Il dialogo, però, è fatto anche da qualcuno che ascolta. Il dinamismo di un dialogo autentico e fruttuoso ha bisogno dell’ascolto grazie al quale si compie l’incontro, “nell’incontro la relazione e nella relazione la comprensione quale approfondimento e trasformazione dell’esistenza”7. Per il dialogo, l’esercizio dell’ascolto è davvero essenziale. Ma ascoltare è far tacere le molte voci dentro di noi, è mettere tra parentesi gli stereotipi, quello che già si sa dell’altro e anche di se stessi, creando uno “spazio vuoto”, un desiderio e un’attesa dell’altro. In Vita comune, D. Bonhoeffer ci offre delle parole illuminanti: “Il primo servizio che si deve agli altri nella comunione, consiste nel prestar loro ascolto. L’amore per Dio comincia con l’ascolto della sua Parola, e analogamente l’amore per il fratello comincia con l’imparare ad ascoltarlo”8. In tal senso l’ascolto ha una dimensione empatica e affettiva che coinvolge l’uomo nella sua totalità e quindi necessaria affinché si realizzi il dialogo della vita.

Il dialogo non è fatto solo di parole. A partire dal Concilio Vaticano II abbiamo potuto vedere e comprendere la forza simbolica dei gesti: l’abbraccio di papa Paolo VI con Atenagora a Gerusalemme (1964), lo Spirito di Assisi, ossia l’incontro di preghiera per la Pace di Giovanni Paolo II con i rappresentanti delle religioni nel 1986, la visita alla sinagoga di Roma di papa Woytila e l’abbraccio con il rabbino Toaff (1986), l’abbraccio di papa Francesco con Bartolomeo I nel marzo del 2013 e più recentemente (2019) l’incontro di papa Bergoglio con il Grande Imam di Al-Azhar ad Abu Dhabi e la firma del documento sulla Fratellanza universale e tanti altri gesti ed eventi. Abbracci, incontri, viaggi, preghiere, regali reciproci, firme, richieste di perdono, ecc. un universo di segni dalla notevole portata comunicativa che hanno segnato la storia. Testimonianze concrete di quello che è il dialogo della vita.

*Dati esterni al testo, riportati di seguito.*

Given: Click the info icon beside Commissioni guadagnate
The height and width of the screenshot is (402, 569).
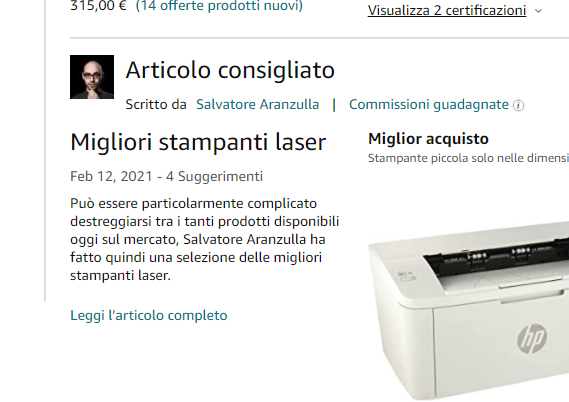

 Il dialogo è un fenomeno “glocale”. È la sfida dei nostri tempi: stiamo diventando tutti «glocali», ovvero cittadini di un luogo, ma anche globali. Questo è un chiaro invito a vivere il dialogo “ad intra” e “ad extra” in stretto rapporto: se la Chiesa non dialoga al suo interno, se non coltiva e si cura del dialogo tra i suoi membri (clero, religiosi, laici praticanti e non praticanti), non solo non è credibile quando dialoga con il mondo e con le altre religioni, ma neppure vi riesce. L’esercizio della sinodalità dentro la Chiesa (locale) è un esercizio di dialogo che prepara e apre all’incontro con la differenza delle altre confessioni cristiane e delle religioni (globale).

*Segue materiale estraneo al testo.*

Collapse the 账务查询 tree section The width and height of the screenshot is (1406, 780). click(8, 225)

Il dialogo è qualcosa che, mentre lo facciamo, ci arricchisce a vicenda e ci lascia migliori di come eravamo prima. Il frutto del dialogo è racchiuso in questa ultima indicazione che parla di un arricchimento e allargamento della nostra umanità. Infatti, il dialogo fa parte della forma costitutiva della persona, ne rappresenta l’identità, per cui non può ridursi a un’opzione fra tante, da perseguire o meno a seconda delle stagioni. Nella Scrittura l’uomo viene creato dalla parola di Dio non come individuo isolato e solitario, ma come maschio e femmina (Gen 1,26-27), essere sociale, caratterizzato da una vocazione comunitaria e dotato di una dignità inalienabile. La predisposizione all’altro e all’incontro con la diversità risiede nella sua radice più profonda, e quanto più l’uomo si apre a questa realtà, tanto più porta a compimento la sua verità.

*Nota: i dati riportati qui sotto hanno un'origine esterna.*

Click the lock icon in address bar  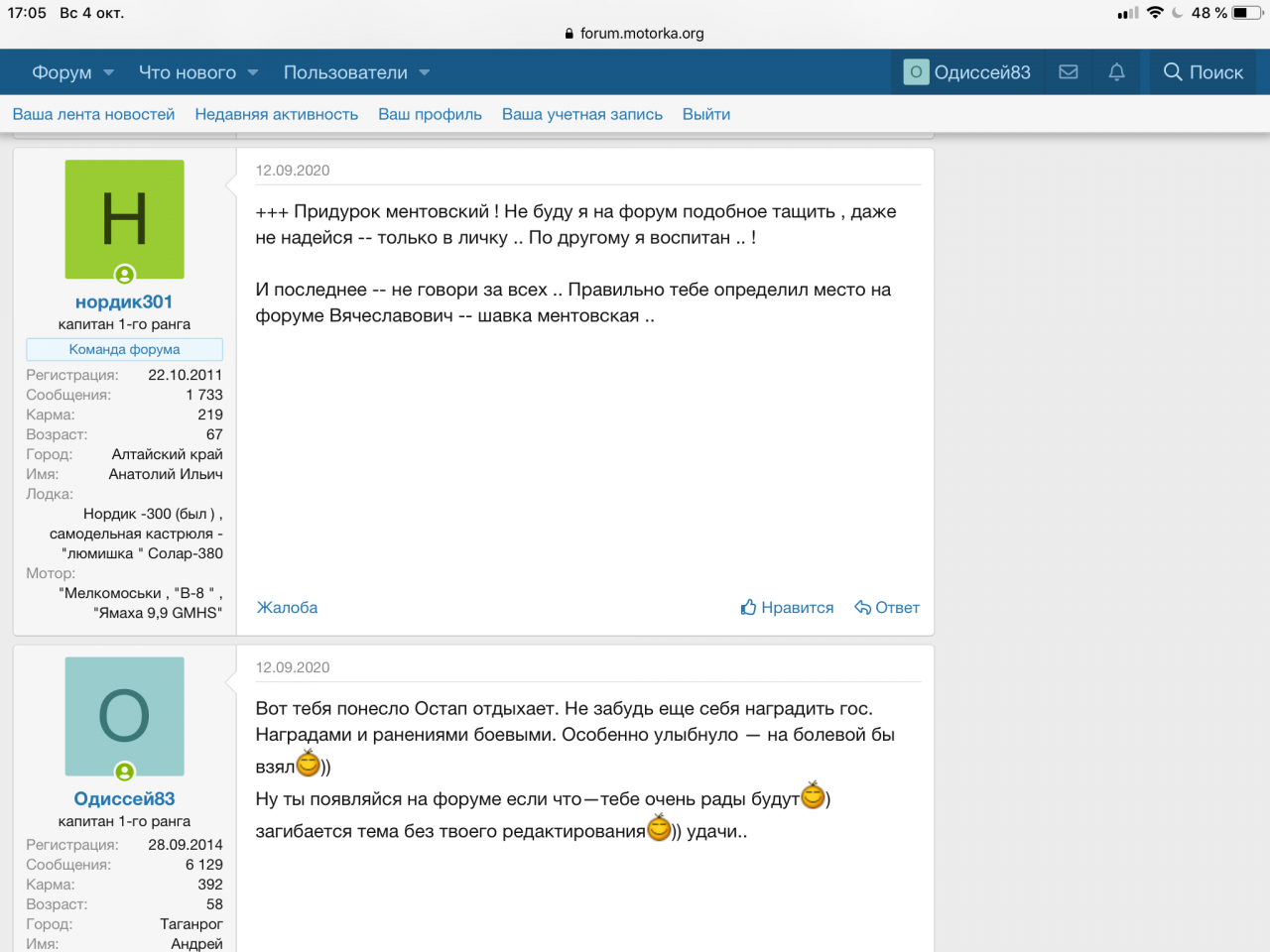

La Rivelazione stessa, dunque, avviene e si compie come un processo eminentemente dialogico: è Dio che per sua scelta libera e gratuita si rivolge a tutti gli uomini, dirigendosi a loro come ad amici e invitandoli a entrare in comunione con lui (Dei verbum, n. 2). Tutto questo raggiunge il suo momento decisivo nell’evento-Cristo, nella sua incarnazione, morte e risurrezione. Infatti, nella vicenda esistenziale, nelle parole e nei gesti di compassione e di amore di Gesù Cristo si manifesta il dialogo più intenso fra Dio e l’umanità. Gesù dunque può essere presentato come il compimento e la pienezza del dialogo, l’uomo pienamente realizzato. Di conseguenza, anche la Chiesa, che è suo corpo, è investita di questa vocazione: perpetuare l’incontro e il dialogo tra Dio e l’uomo attraverso i segni sacramentali, e testimoniarlo mediante le sue strutture comunitarie che vanno costantemente sottoposte a verifica per essere sempre più trasparenti a questo mandato. Il cammino sinodale che la Chiesa italiana e universale ha intrapreso vuole essere un recupero e una riscoperta di questa vocazione dialogica e relazionale della Chiesa di Cristo, prima di tutto al suo interno e poi nei confronti di tutti gli uomini, figli dell’unico Dio e Padre di tutti.


Note 

1 Cf. B. SALVARANI, Un tempo per tacere, un tempo per parlare. Il dialogo come racconto di vita, Città Nuova, Roma 2016; ID., Il pluralismo religioso. Scenari, prospettive e principi, in M. DAL CORSO – D. VANNOZZI (a cura), Educare alla diversità religiosa, Quaderni di Studi Ecumenici, n. 41, ISE Venezia 2020, p. 31-33. 
2 Per un dialogo autentico non si può in alcun caso prescindere dall’identità altrui: occorre invece rispettarla «nella sua originalità, conoscendola nella sua diversità ed entrando in un reale rapporto di reciprocità» e che «solamente delle identità religiose vive, profonde e stagliate son capaci di poter conoscere anche le altre, e di interagire con esse» (P. CODA, Nuove frontiere per il dialogo interreligioso, in Protestantesimo 55(2001)56, p. 178).
3 Cf. Z. BAUMAN, Intervista sull’identità, (a cura di B. VECCHI), Laterza, Roma-Bari 2003.
4 Cf. B. SALVARANI, L’alterità come grazia, Pazzini Stampatore Editore, Villa Verucchio (RN), 2021, p. 84-85.
5 Una riflessione sul valore ecumenico e dialogico della narrazione è quella di P. SGROI, Verso un ecumenismo narrativo, Quaderni di Studi Ecumenici n. 37, ISE, Venezia 2018.
6 Cf. P. RICOEUR, Tempo e racconto, 3 voll., Jaca Book, Milano 1986-1988.
7 J. RATZINGER, Perché siamo ancora nella Chiesa, Rizzoli, Milano 2008.
8 D. BONHOEFFER, Vita comune, Queriniana, Brescia, 1991, p. 175.